Cuando hay que aprovechar una oportunidad dicen eso de la ocasión la pintan calva. No entiendo muy bien qué sentido tiene, pero el IV centenario de la muerte de CARAVAGGIO es un motivo más que suficiente para adentrarse en su obra; y estando en Roma las posibilidades son abundantes. No llegué a tiempo para la macro-exposición que se organizó hasta mediados de junio, y que tenía una pinta más que buena, pero algunas cosas sí he visto.
Podría extenderme (¡otra vez!) sobre la pintura de CARAVAGGIO, pero hoy me quedo simplemente –ya lo he hecho más veces en selecciónARTE- con las notas que tomé en Roma. Son cuestiones conocidísimas pero que llaman poderosamente la atención cuando uno tiene la suerte de estar cara a cara con MICHELANGELO MERISI: la técnica, sin duda excepcional; el movimiento y las posturas, conseguidísimas, logradas, muchas veces forzadas y siempre sorprendentes; la luz, a veces matizada y casi siempre contrastada, en claroscuro; los personajes, tan de verdad, tan de la calle, tan de Roma, con la ropa arrugada, los pies sucios y el pelo sin peinar; la actitud naturalista en exceso en un momento donde el decoro es clave: esos desnudos demasiado desnudos; y esos jovencitos para mi un poco demasiado sensiblones, demasiado jovencitos, que tan poco me gustan.
Estando en Roma alguno me comentó que CARAVAGGIO era el número uno. Yo no le contesté, porque la pregunta sobre la posición en el top-ten (¿el número uno? ¿el dos? ¿el cinco?) seguramente es una tontería, un planteamiento simplón; seguramente no se puede saber quién es el número uno; y seguramente CARAVAGGIO no lo sería. Pero, ocupe en la lista el número que ocupe, no cabe duda de que estamos ante un genio.

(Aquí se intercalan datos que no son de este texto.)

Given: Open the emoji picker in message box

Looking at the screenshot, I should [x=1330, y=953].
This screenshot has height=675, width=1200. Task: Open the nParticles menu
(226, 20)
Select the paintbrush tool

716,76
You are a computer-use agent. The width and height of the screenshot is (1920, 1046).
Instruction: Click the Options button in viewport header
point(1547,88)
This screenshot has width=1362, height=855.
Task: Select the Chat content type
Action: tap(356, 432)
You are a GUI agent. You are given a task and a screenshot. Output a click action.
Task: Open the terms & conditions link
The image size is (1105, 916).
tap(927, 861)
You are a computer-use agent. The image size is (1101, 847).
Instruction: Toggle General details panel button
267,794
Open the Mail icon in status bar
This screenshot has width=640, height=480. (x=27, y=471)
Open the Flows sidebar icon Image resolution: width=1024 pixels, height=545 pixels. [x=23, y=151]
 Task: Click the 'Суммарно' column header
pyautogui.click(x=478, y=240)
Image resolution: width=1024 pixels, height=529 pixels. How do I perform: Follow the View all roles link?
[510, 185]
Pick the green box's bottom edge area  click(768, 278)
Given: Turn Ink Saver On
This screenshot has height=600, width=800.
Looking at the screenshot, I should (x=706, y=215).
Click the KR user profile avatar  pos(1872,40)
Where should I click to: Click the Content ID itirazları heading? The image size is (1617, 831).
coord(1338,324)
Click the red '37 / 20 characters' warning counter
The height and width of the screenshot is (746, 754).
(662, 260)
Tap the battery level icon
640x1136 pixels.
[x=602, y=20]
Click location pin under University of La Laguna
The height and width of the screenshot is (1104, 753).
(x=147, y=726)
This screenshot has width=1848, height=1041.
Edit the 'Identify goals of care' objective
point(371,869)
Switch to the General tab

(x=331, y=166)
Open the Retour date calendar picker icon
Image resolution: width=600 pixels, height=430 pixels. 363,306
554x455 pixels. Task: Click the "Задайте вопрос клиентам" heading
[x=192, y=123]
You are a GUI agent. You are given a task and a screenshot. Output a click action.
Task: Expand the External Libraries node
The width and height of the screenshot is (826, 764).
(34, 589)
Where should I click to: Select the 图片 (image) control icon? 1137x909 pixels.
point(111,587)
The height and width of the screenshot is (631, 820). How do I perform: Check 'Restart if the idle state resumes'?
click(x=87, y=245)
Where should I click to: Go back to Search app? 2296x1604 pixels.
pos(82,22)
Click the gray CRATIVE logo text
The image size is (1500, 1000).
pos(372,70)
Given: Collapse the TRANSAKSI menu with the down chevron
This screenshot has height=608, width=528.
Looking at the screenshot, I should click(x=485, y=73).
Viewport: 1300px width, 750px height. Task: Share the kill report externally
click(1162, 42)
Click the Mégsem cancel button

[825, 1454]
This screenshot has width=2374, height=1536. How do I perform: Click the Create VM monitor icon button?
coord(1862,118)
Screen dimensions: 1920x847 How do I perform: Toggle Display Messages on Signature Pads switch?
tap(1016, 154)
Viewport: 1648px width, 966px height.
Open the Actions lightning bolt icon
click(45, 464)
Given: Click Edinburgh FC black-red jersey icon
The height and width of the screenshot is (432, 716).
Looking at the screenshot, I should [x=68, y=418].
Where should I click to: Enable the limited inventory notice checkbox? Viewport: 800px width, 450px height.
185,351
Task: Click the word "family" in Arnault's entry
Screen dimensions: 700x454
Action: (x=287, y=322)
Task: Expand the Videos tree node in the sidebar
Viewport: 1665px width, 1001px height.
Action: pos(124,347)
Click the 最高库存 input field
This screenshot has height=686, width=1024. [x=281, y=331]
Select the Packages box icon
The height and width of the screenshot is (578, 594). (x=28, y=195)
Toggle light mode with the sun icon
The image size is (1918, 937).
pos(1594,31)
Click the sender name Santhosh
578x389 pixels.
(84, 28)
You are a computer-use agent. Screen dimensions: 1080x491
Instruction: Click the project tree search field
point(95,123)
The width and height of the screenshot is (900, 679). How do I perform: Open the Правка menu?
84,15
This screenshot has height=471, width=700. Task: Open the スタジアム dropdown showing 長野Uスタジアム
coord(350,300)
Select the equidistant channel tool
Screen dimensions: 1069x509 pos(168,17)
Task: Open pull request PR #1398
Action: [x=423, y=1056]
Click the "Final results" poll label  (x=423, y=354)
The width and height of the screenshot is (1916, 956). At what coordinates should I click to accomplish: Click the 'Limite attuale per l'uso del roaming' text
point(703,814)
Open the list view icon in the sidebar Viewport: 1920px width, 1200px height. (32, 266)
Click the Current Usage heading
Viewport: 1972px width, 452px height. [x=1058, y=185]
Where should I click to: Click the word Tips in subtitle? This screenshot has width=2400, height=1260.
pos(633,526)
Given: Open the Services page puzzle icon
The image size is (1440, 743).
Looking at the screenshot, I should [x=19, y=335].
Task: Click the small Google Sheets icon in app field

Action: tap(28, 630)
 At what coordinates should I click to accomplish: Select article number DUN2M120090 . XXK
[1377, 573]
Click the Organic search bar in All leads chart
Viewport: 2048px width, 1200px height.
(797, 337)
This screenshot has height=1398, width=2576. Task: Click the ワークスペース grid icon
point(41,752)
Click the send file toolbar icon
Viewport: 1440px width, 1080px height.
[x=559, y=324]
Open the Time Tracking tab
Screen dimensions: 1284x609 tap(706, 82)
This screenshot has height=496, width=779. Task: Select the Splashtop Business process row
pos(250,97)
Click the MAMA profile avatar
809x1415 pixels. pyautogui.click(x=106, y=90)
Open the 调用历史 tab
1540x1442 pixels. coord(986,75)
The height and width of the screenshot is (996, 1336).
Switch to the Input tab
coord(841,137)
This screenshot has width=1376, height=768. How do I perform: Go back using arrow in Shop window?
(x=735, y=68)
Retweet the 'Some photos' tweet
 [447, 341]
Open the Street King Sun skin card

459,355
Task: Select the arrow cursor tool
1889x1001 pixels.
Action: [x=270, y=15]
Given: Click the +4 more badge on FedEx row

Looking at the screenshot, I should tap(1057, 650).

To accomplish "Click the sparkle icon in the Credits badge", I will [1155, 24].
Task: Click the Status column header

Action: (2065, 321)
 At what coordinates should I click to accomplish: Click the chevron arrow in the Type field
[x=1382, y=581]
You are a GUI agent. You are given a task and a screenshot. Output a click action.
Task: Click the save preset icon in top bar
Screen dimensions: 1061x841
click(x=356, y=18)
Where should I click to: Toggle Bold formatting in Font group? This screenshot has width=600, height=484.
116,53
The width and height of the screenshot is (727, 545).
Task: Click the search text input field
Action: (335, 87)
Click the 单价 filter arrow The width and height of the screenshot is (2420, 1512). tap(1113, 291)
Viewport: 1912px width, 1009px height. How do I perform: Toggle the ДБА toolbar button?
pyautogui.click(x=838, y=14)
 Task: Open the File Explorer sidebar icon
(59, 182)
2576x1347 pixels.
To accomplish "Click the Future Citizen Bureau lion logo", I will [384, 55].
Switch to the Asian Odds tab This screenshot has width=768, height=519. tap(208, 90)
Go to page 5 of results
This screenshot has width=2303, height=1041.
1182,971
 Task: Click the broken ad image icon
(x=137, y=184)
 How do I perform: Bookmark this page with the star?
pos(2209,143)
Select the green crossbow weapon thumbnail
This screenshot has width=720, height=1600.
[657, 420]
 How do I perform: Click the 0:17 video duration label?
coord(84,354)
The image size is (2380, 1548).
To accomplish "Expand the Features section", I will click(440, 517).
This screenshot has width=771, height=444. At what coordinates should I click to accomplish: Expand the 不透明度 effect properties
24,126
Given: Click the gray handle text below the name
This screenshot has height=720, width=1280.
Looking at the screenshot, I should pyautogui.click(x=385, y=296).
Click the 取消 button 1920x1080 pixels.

He pensado publicar varias entradas seguidas con imágenes de CARAVAGGIO. Hoy me quedo con algunos cuadros que vi en agosto y que ilustran –más o menos: la calidad de las fotos no es espectacular- lo dicho: en la Virgen de los Palafreneros, que me parece magistral, descubrimos el naturalismo (ese Niño Jesús tan niño y tan desnudo, que hizo que el cuadro se quitara del altar de la Basílica Vaticana para el que estaba pintado a los poquísimos días de su colocación) y la presencia de personajes populares (Santa Ana es una vieja como cualquiera de las que andarían entonces por el Trastevere); en la Virgen de Loreto, los peregrinos se ven recién llegados de una larga caminata, desaliñados: casi huelen (mal, claro); el joven del cesto reconoceréis que tiene cara de pánfilo, pero el conjunto de las frutas es maravilloso; San Jerónimo tiene una un técnica sensacional; y el bueno de San Juan Bautista ... ¿qué diría desde el cielo al verse así de fresco?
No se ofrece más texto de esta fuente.